Line in the sand: French far-right MP takes on ex-bullfighter


LE CAILAR, France: If a far-right MP loses his seat in France’s legislative elections on Sunday it may be down to the bullfighting prowess of his opponent, one of dozens of non-politicians inducted into the arena by President Emmanuel Macron.

“I can just see the paper on Monday,” Gilbert Collard of the anti-immigration National Front (FN) said. “The bullfighter dealt the fatal blow to Collard… with a nice drawing of a bull and my idiotic face beside it, along with the lance.”

Collard, 69, faces a skewering in the Gard area by 52-year-old Marie Sara, a willowy blonde who was a rare female bullfighter competing on horseback in the corridas of southern France and even Madrid.

“I don’t want that to happen!” Collard said, addressing hundreds of “patriots” who braved sizzling heat to attend a rally in the heart of the southern Camargue region where bullfighting is an age-old tradition.
“So go and vote, you layabouts!” the lawyer from Marseille jokingly told the supporters.

Sara, handing out campaign flyers in the market at Aigues-Mortes, told AFP: “It’s not like in a (bullfighting) arena, nothing like it. But it’s true it’s a fight–for ideas, for values and also initiatives to carry out.”

She said Collard had “done nothing in five years. I have the dynamism of (Macron’s) Republic on the Move behind me… and total knowledge of the territory since I have lived here for 40 years now.”

Collard is one of just two FN lawmakers in the outgoing parliament along with Marion Marechal-Le Pen, the niece of the party’s leader Marine Le Pen.

The eurosceptic party has been in disarray since Le Pen lost by a 20-point margin to Macron in the presidential vote last month.

Her defeat — following a cringe-worthy TV debate performance — was compounded when Marechal-Le Pen, a darling of the party, decided not to seek re-election.

‘Macron hegemony’

Taking the microphone at the rally in Le Cailar, Marechal-Le Pen, 27, said: “This is a serious situation. We are heading towards a Macron hegemony.”

Macron’s centrist Republic on the Move (REM) party and its ally MoDem are set to grab as many as 470 seats in the 577-seat National Assembly, dozens more than the 289 needed for an absolute majority.
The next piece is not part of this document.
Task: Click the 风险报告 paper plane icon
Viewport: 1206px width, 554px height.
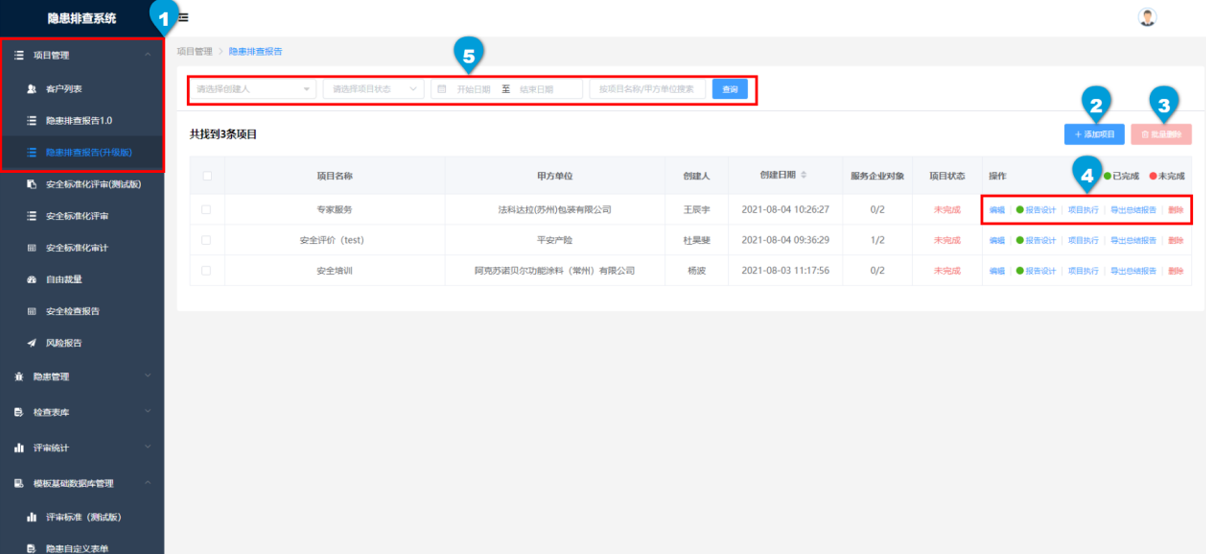Action: pyautogui.click(x=32, y=343)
To huge applause, Marechal-Le Pen appealed to supporters not to “abandon France to those who want her death”.

The media-friendly Collard had hoped to benefit from Le Pen’s solid performance in a region stalked by poverty and unemployment, where she led the pack in the first round of the presidential election on April 23.
But enthusiasm has waned among the FN’s rank and file.

Collard’s opponent Sara, who entered the local political arena only a month ago, came in second last Sunday with just 50 votes fewer than his score.

Collard attributed the result to record-low turnout — only half of voters cast ballots in the region, the same as the national average.

‘Two-speed democracy’

“A lot of my voters abstained,” Collard told AFP while acknowledging that the FN’s hopes of riding the populist wave that spurred Britain’s Brexit vote and the election of US President Donald Trump had been dashed.

“There was huge disappointment after the botched debate (between Le Pen and Macron), as if reality belied the dream,” Collard said.

“There’s also Marion’s departure, which is causing real sentimental suffering. Also, here, a lot of people thought I would be elected in the first round so they didn’t come out to vote.”

The FN fared badly in Sunday’s polling, when it won about 13 percent of the vote, which is expected to translate into no more than 10 seats.

It had hoped to get at least 15 seats which would enable it to form a parliamentary group and help set the National Assembly’s agenda.

“It’s the fault of the electoral system,” said pensioner Claud May, 65. “It’s a two-speed democracy.”

But his 64-year-old wife Anne holds out hope. “I’m all in for the FN and I’m sick of migrants, of foreigners to feed for doing nothing,” she said.

In the sun-drenched port of nearby Grau-du-Roi, Christian Cortial, 67, was among those who did not vote last Sunday, and he says he has not decided whom to vote for at the weekend.

“I don’t trust people who tell stories,” he said. “And I don’t like the candidates here. I’ll vote on Sunday but without conviction.”